Après des mois de répugnante
saleté, se sentir propre. Après le
grabat de chiffons, à même la terre,
s'enfoncer dans un lit moelleux aux draps blancs...
Et ce pain, ce bouillon, cette viande
entourée de légumes, ces fruits qu'on
m'apporte? J'engloutis tout, puis dors, et comment,
toute la journée, toute la nuit, et encore
une partie de la matinée. Quand j'ouvre les
yeux, est-ce un rêve ? Au lieu des planches
mal rabotées du hangar, de son sol fangeux,
une salle nette, propre, où un infirmier et
une religieuse vont et viennent. Le médecin,
survenu, m'ausculte. Ses paroles me plaisent :
« Mangez, dormez, pour l'instant il n'y a rien
d'autre à faire ! » Ce régime,
je le suis strictement.
Dès que je
suis revenu à la surface de la vie, je
demande du papier à lettre et j'écris
aux trois hommes qui ne m'ont jamais
abandonné. À cette heure, je doute de
moi, mais je ne doute pas de ces grands coeurs. Je
les admire d'être si patients, si persistants
dans leur affection, dans leurs efforts pour me
sortir de la boue où je m'enlise comme
à plaisir. Des promesses toujours
violées, voilà ce qu'ils ont eu de
moi, des sourires sceptiques, un « jamais
» qui coupe tous les ponts. Pendant des
semaines, des mois, ils perdent ma trace qu'ils ne
retrouvent qu'à l'instant où je crie
au secours. Ils interviennent aussitôt, par
leurs lettres, parfois en personne, si
désireux de m'arracher à ma
misère physique et morale qu'il m'arrive
d'en avoir les yeux pleins de larmes...
Après quoi le vent m'emporte... Cette fois,
pourtant, je crois être sûr de leur
apporter un repentir définitif. Mon appel
est désespéré. C'est celui
d'un homme qui, avant de sombrer, tente de
s'accrocher à une bouée. Chose
nouvelle, après ma dernière
expérience qui m'a chassé hors de la
vie, mon orgueil est sinon maté, du moins
bien abattu. Je me sens faible, humilié.
Par-dessus tout, je suis
dégoûté de moi. Et
j'écris, j'écris. Quand je tends les
lettres à la bonne soeur, elle regarde les
adresses; Monsieur le pasteur Babut; Monsieur
Albert de Graffenried, industriel ; Monsieur
Étienne Matter, ingénieur, et me dit
dans un sourire : « Ne vous tracassez pas,
elles partiront cet après-midi. Les timbres,
je m'en charge. » Heureusement, car je n'ai
plus le sou.
Les malades
s'étonnent de voir ma plume courir avec
agilité. Nous causons.
- T'es donc instruit?
Quand on t'a vu arriver, on n'en avait pas
l'impression.
Je reprends
rapidement des forces. Je retrouve un peu de
gaîté quand trois réponses,
accompagnées d'un mandat, se trouvent devant
moi. Celle de mon père adoptif retient
particulièrement mon attention. Vais-je
enfin me décider à vivre en homme?
Tant que l'alcool me tiendra compagnie, je
continuerai à rouler sur la pente. Pas
longtemps, car je suis bien près du
précipice. Alors, une grande nouvelle ; des
démarches sont en cours pour me faire
admettre, en Suisse, dans une maison pour le
relèvement des ivrognes : Pontareuse.

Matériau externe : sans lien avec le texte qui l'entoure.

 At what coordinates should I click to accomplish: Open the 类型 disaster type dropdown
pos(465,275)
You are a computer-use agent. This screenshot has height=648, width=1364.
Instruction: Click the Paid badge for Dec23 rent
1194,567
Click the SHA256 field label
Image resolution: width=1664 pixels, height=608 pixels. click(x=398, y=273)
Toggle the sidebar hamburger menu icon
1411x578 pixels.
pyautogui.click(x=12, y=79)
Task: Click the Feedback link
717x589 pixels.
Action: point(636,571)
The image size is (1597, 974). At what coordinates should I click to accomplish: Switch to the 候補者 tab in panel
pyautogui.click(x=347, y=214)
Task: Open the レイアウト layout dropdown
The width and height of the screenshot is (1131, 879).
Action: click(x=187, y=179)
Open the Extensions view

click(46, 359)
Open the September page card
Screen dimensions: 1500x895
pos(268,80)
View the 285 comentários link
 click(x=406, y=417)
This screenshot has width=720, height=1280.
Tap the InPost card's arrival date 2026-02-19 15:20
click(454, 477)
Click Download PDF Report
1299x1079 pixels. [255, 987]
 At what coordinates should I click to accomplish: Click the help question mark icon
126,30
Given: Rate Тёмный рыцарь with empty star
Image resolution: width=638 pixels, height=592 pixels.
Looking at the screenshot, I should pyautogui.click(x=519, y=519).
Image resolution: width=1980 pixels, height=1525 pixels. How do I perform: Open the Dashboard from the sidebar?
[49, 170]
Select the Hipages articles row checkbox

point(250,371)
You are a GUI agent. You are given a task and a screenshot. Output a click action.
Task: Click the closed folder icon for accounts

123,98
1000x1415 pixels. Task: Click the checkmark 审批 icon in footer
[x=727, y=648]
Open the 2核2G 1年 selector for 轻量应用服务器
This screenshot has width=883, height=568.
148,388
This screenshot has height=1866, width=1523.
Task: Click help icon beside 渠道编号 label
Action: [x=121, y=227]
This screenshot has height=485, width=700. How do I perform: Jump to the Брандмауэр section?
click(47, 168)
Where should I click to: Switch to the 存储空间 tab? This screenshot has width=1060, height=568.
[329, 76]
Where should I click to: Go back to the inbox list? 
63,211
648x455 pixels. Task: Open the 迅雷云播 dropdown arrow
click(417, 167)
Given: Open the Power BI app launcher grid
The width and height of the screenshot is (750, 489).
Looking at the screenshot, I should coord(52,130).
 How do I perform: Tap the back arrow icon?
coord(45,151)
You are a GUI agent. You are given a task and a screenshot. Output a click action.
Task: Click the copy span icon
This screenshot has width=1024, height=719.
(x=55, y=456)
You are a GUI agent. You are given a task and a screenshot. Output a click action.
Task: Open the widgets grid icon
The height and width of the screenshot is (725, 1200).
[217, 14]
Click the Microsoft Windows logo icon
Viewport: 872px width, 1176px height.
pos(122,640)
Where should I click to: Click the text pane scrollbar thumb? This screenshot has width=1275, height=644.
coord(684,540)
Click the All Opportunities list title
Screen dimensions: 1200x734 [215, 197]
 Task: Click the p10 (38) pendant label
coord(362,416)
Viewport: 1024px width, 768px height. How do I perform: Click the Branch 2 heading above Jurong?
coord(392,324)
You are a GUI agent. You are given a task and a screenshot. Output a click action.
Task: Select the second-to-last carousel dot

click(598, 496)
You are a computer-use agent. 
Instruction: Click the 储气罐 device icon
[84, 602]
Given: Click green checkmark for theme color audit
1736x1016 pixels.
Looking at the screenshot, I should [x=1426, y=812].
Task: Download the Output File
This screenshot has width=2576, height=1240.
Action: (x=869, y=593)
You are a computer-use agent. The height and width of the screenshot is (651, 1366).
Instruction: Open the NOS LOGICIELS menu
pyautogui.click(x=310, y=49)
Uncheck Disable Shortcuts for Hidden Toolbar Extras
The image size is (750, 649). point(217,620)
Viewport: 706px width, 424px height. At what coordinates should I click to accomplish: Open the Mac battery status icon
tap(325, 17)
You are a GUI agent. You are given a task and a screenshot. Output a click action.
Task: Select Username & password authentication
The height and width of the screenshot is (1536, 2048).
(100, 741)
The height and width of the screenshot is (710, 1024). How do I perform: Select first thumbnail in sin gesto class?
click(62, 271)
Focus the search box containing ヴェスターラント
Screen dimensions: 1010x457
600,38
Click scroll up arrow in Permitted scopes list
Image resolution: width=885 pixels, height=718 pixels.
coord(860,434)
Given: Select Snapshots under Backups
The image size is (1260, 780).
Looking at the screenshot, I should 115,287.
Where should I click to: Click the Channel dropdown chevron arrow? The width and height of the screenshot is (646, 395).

C'est
Dieu lui-même qui me jette cette
bouée. Il faut donc, sans tarder, que
j'aille jusqu'à Pontarlier. Je trouverai
là des instructions pour passer la
frontière.
Cette lettre est
celle d'un père à l'enfant prodigue.
À son effort, il associe plusieurs de ses
amis chrétiens. C'est à lutter avec
acharnement qu'on m'invite. Mais la victoire ne
viendra que si j'entre moi-même dans cette
lutte, si je m'y engage tout entier. Je ferme les
yeux pour mieux réfléchir. La
victoire ! Et je tends les bras pour saisir la
bouée.
Avant de quitter
l'hôpital, je demande au médecin ce
qu'il pense de moi, s'il croit ma guérison
possible dans cette maison pour
dipsomanes.
- Vos protecteurs
sont des hommes magnifiques. Ils veulent votre
bien. Écoutez-les ! N'hésitez pas,
entrez le plus tôt possible dans cette maison
où vous cesserez, je l'espère,
d'être votre pire ennemi ! Vous vous perdez,
malheureux, corps et biens. Une dernière
occasion vous est offerte. Saisissez-la avec tout
votre courage ! Elle peut, elle doit transformer
votre vie.
On me donne des
habits de rechange. La Supérieure me remet
vingt francs. Avec les trois mandats, je peux me
débrouiller. J'obtiens de la
préfecture une autorisation de colportage,
grâce à laquelle, dans une maison de
gros, j'achète diverses marchandises
à vendre sur les chemins, et je quitte Laval
plein d'espoir. Le parcours est long, certes, mais
c'en est fini des courses vagabondes. Je sais
où je vais. On m'attend là-bas. Et je
suis mieux que passivement consentant. Je veux que
tout change en moi. Confiance ! Mes pas sonnent
clair sur la route.
À Nevers,
à court de marchandises, j'en achète
d'autres. Au Creusot, la recette est si bonne, je
suis si content, si prodigieusement heureux... que
je m'enivre et tombe sur la voie
publique.
Des passants me
portent à l'hôpital où une
crise de delirium me retient quatre jours. Le
médecin, une des religieuses me disent mes
quatre vérités. Je les écoute
en me demandant si la boisson n'est pas ma seule
raison d'être, mon seul bonheur... A
Pontareuse, on verra bien comment tournent les
choses. En avant !...
Je continue sur
Besançon. Froid, neige, chemins
verglacés. Plus j'approche du lieu où
je dois me séparer de mon dieu, plus je
bois, comme si je m'appliquais à absorber en
quelques jours ce qui m'échappera,
peut-être, pendant le reste de ma vie. Une
véritable
frénésie.
De Besançon,
je monte à Pontarlier par un temps affreux.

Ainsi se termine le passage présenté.